ソレが出て来る話を聞かないでください
「今日は休みです」
悟志が息をするように嘘をつき、テーブルの前へと移動します。

私も悟志の隣に座り出されたお茶をひと口飲みました。
温めのお湯でしっかりと味のついたお茶でした。

私にお茶の良し悪しはわかりませんが、普段家で飲んでいるものよりも美味しかったです。
「そうなの」

絵里のお母さんは信じていない様子でしたけれど、なにも聞いてきませんでした。

「あの、こんなことをお願いするのはおかしいかもしれませんが、絵里の持ち物をなにかひとついただくことはできませんか?」

湯呑の中が半分に減った頃、悟志がそう切り出しました。

今回は昔話の出所を探りにきたはずですが、絵里のお母さんに直接質問するつもりはないようです。
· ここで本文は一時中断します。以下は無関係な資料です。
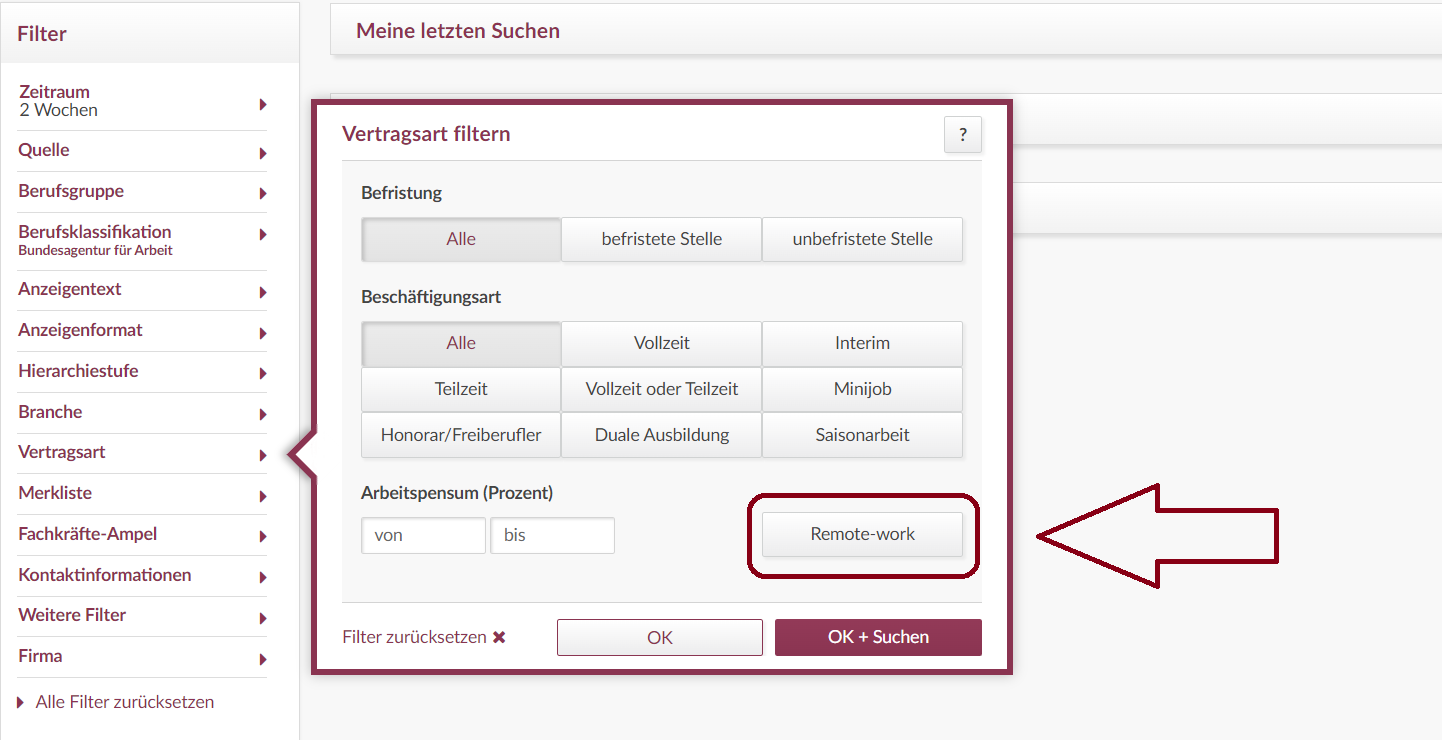
Task: Open the question mark help icon
Action: coord(962,134)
娘が亡くなってそれほど日も経っていないのに、あんな妙な昔話を聞かせる気にはなれなかったのかもしれません。

「あぁ、もちろんいいわよ」
絵里のお母さんはシワが深く刻まれた目元を細めて頷いてくれました。

こうして対面して相手の顔をマジマジと見ていると、一気に老け込んでしまったことがわかります。
それくらい絵里のお母さんは心労を重ねているんだと思います。

葬儀中の噂話で聞いたことが本当だとすれば、絵里は他殺。